The FDA is issuing fewer citations to drug companies for false and misleading advertising and taking longer to do it, according to a report issued by Congress’ investigational arm, the Government Accountability Office (GAO).
From 2002 through 2005, it took the FDA an average of four months to draft, approve and send warning letters and other correspondence to companies in violation of the FDA’s advertising rules, the report said. But between 1997 and 2001, before FDA lawyers began reviewing the letters as policy, it took two weeks on average to issue the letters.
The number of letters sent to drug makers by the FDA fell off by about half between the two time periods, the report said.
The GAO report also concluded that the FDA lacks an effective way to screen, review and track the growing number of more than 10,000 ads and Web sites called to its attention each year.
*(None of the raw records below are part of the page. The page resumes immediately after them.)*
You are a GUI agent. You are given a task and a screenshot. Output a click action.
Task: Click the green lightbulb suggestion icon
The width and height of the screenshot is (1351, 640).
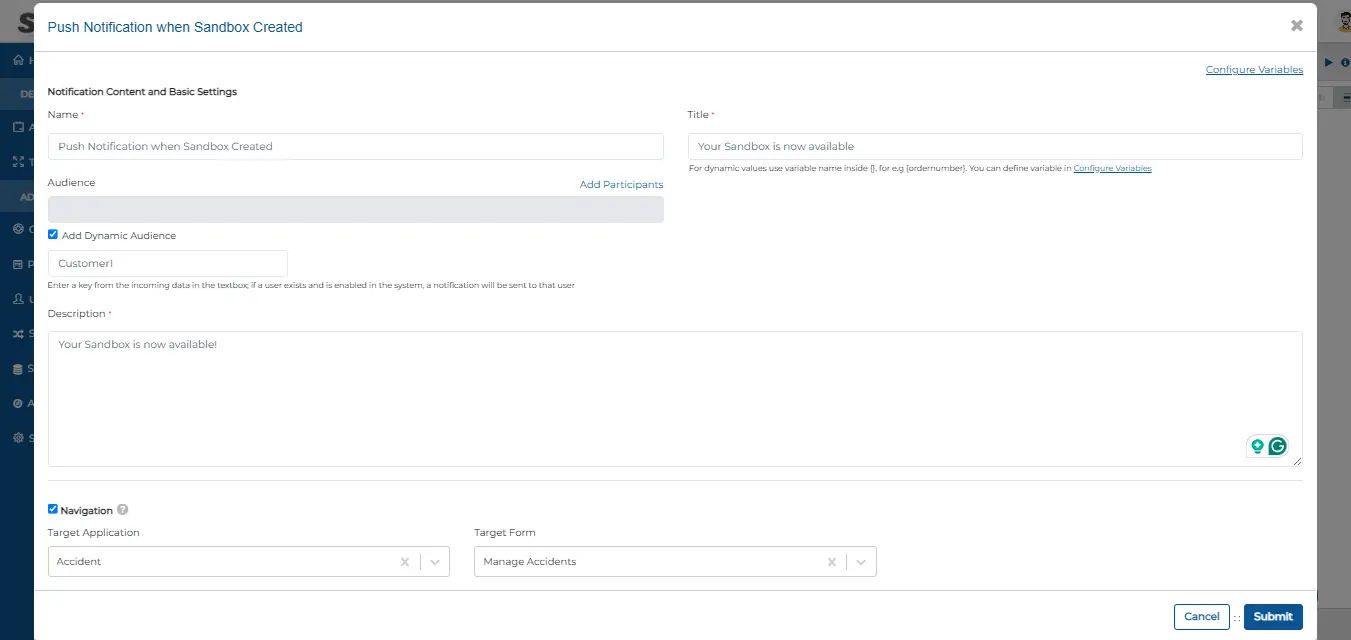1257,447
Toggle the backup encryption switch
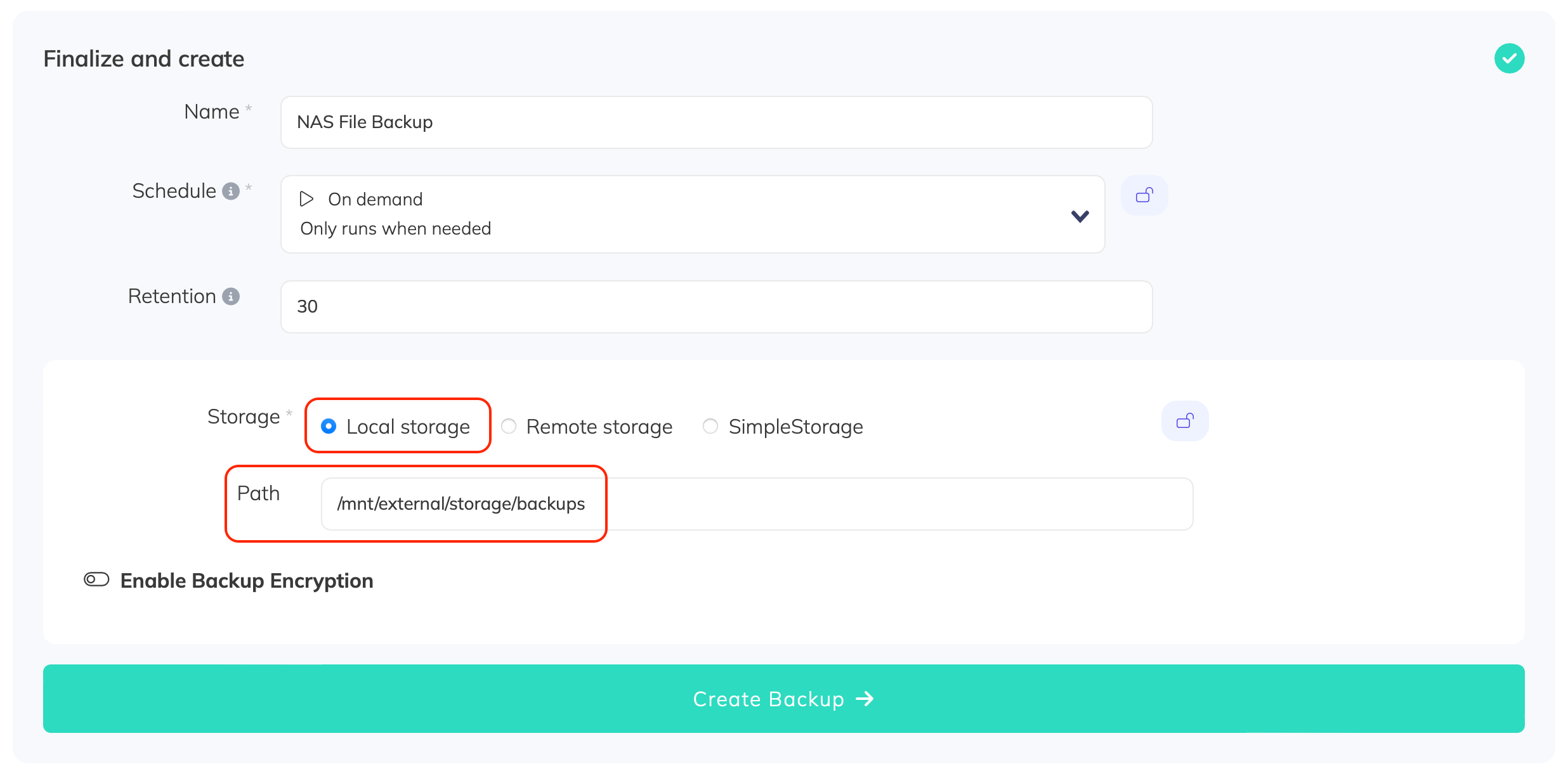 tap(96, 579)
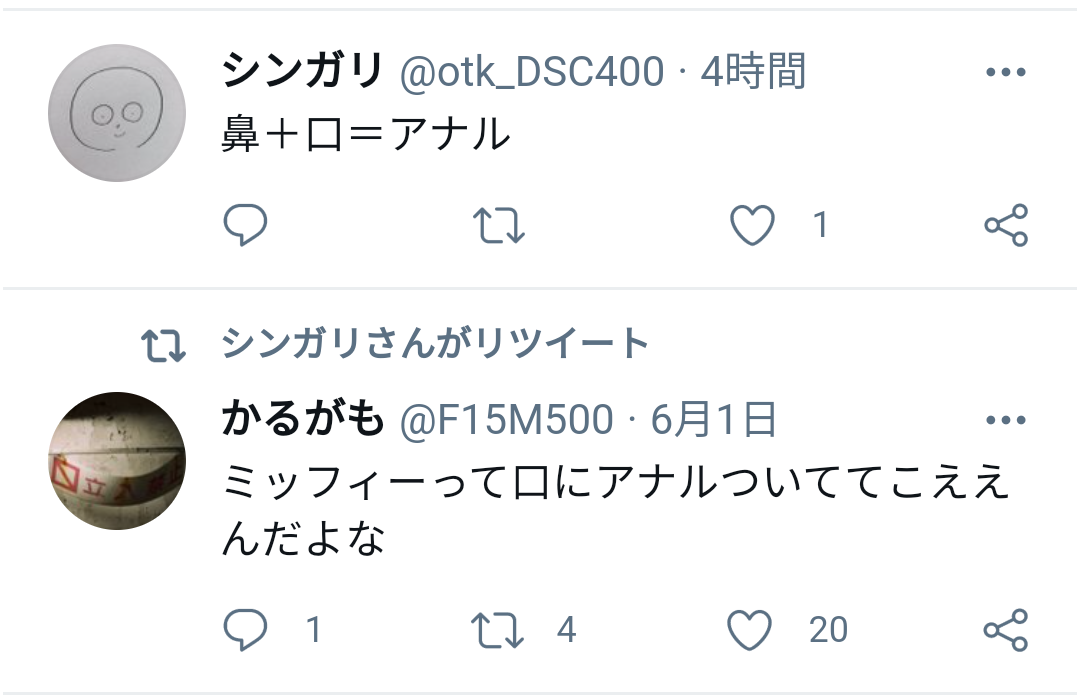Open more options for かるがも's tweet
Image resolution: width=1080 pixels, height=699 pixels.
1006,419
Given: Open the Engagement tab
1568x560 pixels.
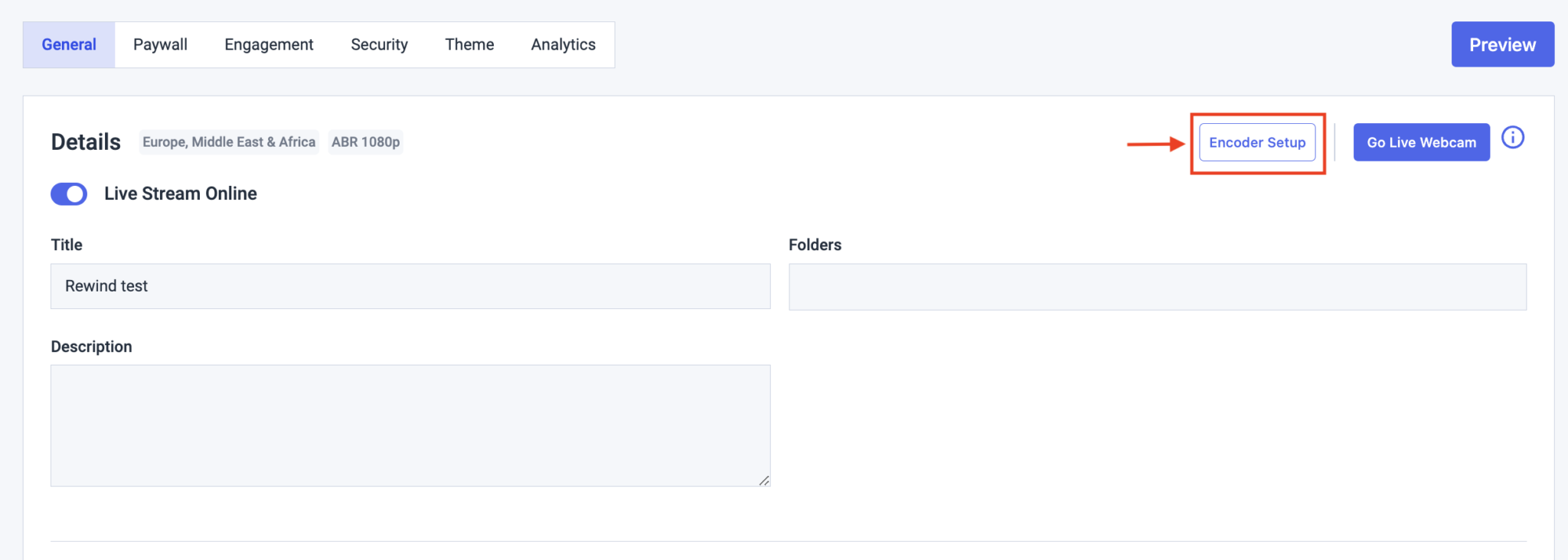Looking at the screenshot, I should click(269, 45).
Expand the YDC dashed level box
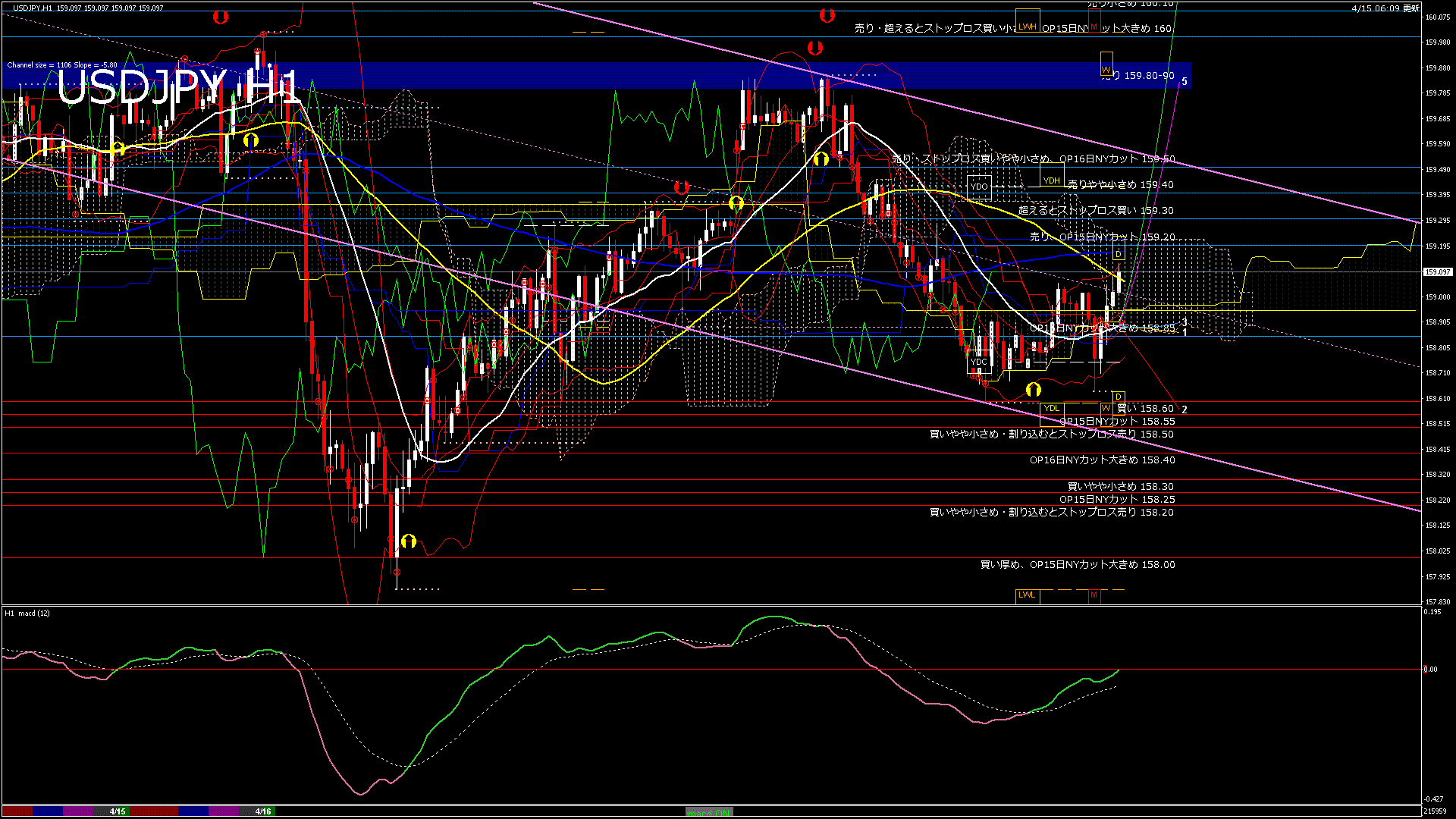This screenshot has width=1456, height=819. coord(980,362)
The Health and Human Services Department (HHS), the FDA’s parent agency, acknowledged to the GAO that the FDA’s six reviewers can’t scrutinize everything, so they focus on ads with the greatest potential to affect public health.
HHS said the lengthy legal reviews give the FDA more teeth because the letters that are sent rest on a more solid legal foundation. “As a result, companies take our letters more seriously and quickly react to the problems identified therein,” HHS said, in written comments to the GAO.
Coalition for Healthcare Communications Executive Director John Kamp called the GAO's criticism of the Division of Drug Marketing, Advertising and Communications (DDMAC) for issuing fewer warning letters “silly.”
“DDMAC has issued virtually no DTC warning letters since 2005 largely because of adherence to PhRMA's self regulatory principles. Let's praise the achievement, not damn it,” Kamp said. “Better government oversight doesn’t necessarily lead to spending more money and adding more staff. We need to shorten the regulatory review times, but it is also time for FDA to reform the advertising review process to ensure that it is objective, predictable and social science based.”